Tomo meu café. Levanto, limpo a louça. Logo como uma doce lembrança: sinto-a me
abraçando, como eram quase todas as manhãs. Em que após o nosso café, sentia me
abraçando e beijando meu pescoço. Quando não era o café, era o almoço. Ou pelo
menos era em minha imaginação. Seguia eu, em frente, tentando esquecer doces
lembranças. Porém mesmo assim eu não deixava de por duas xícaras no café, dois
pratos no almoço e ter dois pacotes de pipoca no cinema; por mais que a xícara
continuasse cheia, o prato vazio e o pacote de pipoca intocável. Isso, ainda
que minha razão não desejasse, fazia dela presente em minha vida como se, no
fundo, meu coração não a quisesse esquecer.
Realmente
não queria. Continuava a fazer as mesmas perguntas bobas no almoço, por mais
que não houvesse resposta. Quando ia escovar meus dentes, enchia a boca de
espuma e pulava pela porta, como fazíamos antes, então ela ria, eu sorria e ela
me xingava, mas logo vinha-me aos abraços e beijos, logo enchia a boca de pasta
de dente e fazia o mesmo comigo. Depois disso olhávamos o relógio, por mais que
já estivéssemos diante do atraso, deitávamos em minha cama, que já era dela, e
simplesmente não precisávamos falar nada. Apenas olhar ao fundo dos olhos e
sentir. Esse era o momento, da nossa rotina, o mais bonito e intenso. Não havia
palavras, não precisava delas. Apenas os sentires, era como se o coração
gritasse – deixa ser. E deixávamos. Continuo a deitar em minha cama depois de
escovar os dentes, apesar de que um dos lados de minha cama estivesse vazia.
Depois
de todo o sentimento sem resposta eu me obrigava a levantar da cama, mesmo com
o gosto magoado em minha boca, saía para qualquer lugar como obrigação. Tentava
esquecer os doces momentos. Mas até mesmo quando ia ao supermercado, passava
pelos corredores e lembrava a vez em que ela pegou minha mão entre as
prateleiras de cereais; a vez que, na fila do pão, levantou-se nas pontas dos
pés, tocou meus ombros e se aproximou de meus ouvidos a sussurrar um – te amo –
baixinho; a vez em que discutimos pelo melhor chocolate e até quando escolhemos
nosso sorvete favorito. Ainda continuo comprando sorvete Napolitano, por mais
que o gosto de mágoa não saísse de minha boca.

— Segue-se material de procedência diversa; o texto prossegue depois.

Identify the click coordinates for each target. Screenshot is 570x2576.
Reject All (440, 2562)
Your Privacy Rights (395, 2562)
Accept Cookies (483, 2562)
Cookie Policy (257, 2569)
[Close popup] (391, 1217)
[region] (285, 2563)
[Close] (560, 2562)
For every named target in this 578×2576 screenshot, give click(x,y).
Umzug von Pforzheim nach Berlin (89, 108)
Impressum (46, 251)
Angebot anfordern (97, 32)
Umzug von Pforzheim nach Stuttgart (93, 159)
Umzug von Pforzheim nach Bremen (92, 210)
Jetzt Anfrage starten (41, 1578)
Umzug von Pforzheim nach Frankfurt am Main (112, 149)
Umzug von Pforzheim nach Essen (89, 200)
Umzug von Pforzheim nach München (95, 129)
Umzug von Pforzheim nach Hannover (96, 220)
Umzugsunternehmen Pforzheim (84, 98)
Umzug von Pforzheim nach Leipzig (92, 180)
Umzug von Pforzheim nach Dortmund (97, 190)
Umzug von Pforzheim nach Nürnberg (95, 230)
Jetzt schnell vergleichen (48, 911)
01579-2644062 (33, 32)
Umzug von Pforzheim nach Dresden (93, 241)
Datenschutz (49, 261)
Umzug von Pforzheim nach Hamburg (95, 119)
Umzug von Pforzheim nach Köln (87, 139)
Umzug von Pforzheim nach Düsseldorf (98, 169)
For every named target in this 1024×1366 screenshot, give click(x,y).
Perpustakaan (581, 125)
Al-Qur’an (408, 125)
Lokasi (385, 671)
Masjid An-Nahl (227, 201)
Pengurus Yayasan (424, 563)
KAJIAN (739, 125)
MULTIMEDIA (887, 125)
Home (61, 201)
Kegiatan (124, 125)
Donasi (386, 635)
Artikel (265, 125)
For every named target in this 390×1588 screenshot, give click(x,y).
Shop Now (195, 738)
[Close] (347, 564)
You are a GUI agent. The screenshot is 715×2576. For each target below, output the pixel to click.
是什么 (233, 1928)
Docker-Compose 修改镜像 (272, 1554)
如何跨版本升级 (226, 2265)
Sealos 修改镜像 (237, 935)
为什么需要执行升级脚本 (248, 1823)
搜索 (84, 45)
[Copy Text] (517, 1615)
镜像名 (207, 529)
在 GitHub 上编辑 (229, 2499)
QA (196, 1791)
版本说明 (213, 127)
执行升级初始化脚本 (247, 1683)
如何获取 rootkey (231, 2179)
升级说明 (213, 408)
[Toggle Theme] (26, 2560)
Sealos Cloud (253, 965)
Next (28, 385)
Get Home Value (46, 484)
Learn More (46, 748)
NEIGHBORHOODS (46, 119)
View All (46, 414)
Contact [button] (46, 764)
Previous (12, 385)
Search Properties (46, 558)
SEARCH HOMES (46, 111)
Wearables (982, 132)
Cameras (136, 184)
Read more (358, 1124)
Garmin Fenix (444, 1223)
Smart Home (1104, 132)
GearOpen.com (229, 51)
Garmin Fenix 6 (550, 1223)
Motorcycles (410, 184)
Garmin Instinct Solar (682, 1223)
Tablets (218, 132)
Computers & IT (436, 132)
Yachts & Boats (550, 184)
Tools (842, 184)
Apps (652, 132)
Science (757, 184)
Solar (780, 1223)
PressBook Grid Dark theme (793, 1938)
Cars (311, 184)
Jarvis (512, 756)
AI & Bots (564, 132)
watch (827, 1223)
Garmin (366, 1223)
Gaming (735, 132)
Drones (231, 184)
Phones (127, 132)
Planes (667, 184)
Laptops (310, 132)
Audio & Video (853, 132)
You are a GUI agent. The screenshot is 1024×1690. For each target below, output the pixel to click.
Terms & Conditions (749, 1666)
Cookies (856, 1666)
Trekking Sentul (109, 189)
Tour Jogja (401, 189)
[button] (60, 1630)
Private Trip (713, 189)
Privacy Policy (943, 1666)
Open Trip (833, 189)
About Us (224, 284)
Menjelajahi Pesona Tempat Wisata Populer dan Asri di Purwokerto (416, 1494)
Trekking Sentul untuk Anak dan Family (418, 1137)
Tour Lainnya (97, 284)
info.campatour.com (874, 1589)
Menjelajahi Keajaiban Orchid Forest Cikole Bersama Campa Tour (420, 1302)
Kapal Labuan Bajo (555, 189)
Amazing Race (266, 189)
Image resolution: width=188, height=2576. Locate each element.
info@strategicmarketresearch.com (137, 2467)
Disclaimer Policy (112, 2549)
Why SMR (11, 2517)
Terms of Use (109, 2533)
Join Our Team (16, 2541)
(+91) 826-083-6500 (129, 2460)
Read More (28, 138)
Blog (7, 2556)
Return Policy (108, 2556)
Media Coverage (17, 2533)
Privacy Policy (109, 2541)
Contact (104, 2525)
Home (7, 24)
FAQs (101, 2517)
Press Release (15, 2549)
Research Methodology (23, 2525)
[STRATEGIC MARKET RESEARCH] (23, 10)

Todas as vezes que saia pra beber,
sua voz metálica ficava em minha cabeça, das vezes que ela dizia – se cuida e
não beba. É, nem beber eu conseguia mais. Mas me obrigava sem o querer. Depois
chegava em casa, com a mesma expressão de tristeza de sempre, olhava o reflexo
cinza em meu espelho que carregava o coração daquela que me deixara. Coração
que estava a derreter. Então, eu derretia junto, como se fosse um ritual. Caia
as lágrimas afogadas em meu travesseiro como todas as noites, sem olhar para o
lado. Um sincretismo de amor, saudade e solidão. Acordava e fazia tudo de novo,
sem conseguir olhar para o lado da cama vazia. Lado da cama que era dela e
agora não tem dono. E nem terá.
Nem
terá, pois seja quantos copos de vodca eu consiga beber, quantas tequilas eu
consiga virar, quantas mulheres eu consiga beijar e quantas mulheres se
apaixonem por mim. Nenhuma dormirá em minha cama como um dia ela dormiu,
nenhuma acordara ao meu lado substituindo o vazio que ela me deixara, nenhuma
tomará o café da xícara que era dela, comerá suas frutas, escovará os dentes e
rirá comigo, deitará em meu colo e dirá que me ama na fila do pão. Nenhuma terá
todo amor que guardo e que um dia foi dela. Sempre será. A única coisa que
consigo pensar é o gritante – deixa ser – que há dentro de mim. Espero pelo dia
que ela volte e grite - deixa ser - e tudo deixe de ser só lembrança e
imaginação.
Pensei
até que o tempo pudesse levar tudo, todos os sentimentos e mágoas guardadas.
Ele não levou. Nem levará. Sinto-me como no mesmo dia que as palavras da boca
dela saltaram aos meus olhos como um – vai logo, segue sem mim. Eu segui e
continuo seguindo, não precisei de ninguém para me firmar disso. Por mais que
eu continuasse sempre a botar dois pratos na mesa, por mais que um continuasse
vazio. Eu segui e sigo. Só não sei se valeu e valerá à pena. Já não se sabe
mais o quanto uma palavra tem valor, mas sei que momentos que tive e, que não
era preciso qualquer palavra que seja, sempre valeu e valerá muito mais.
Simplesmente penso – deixa ser. Deixo ser.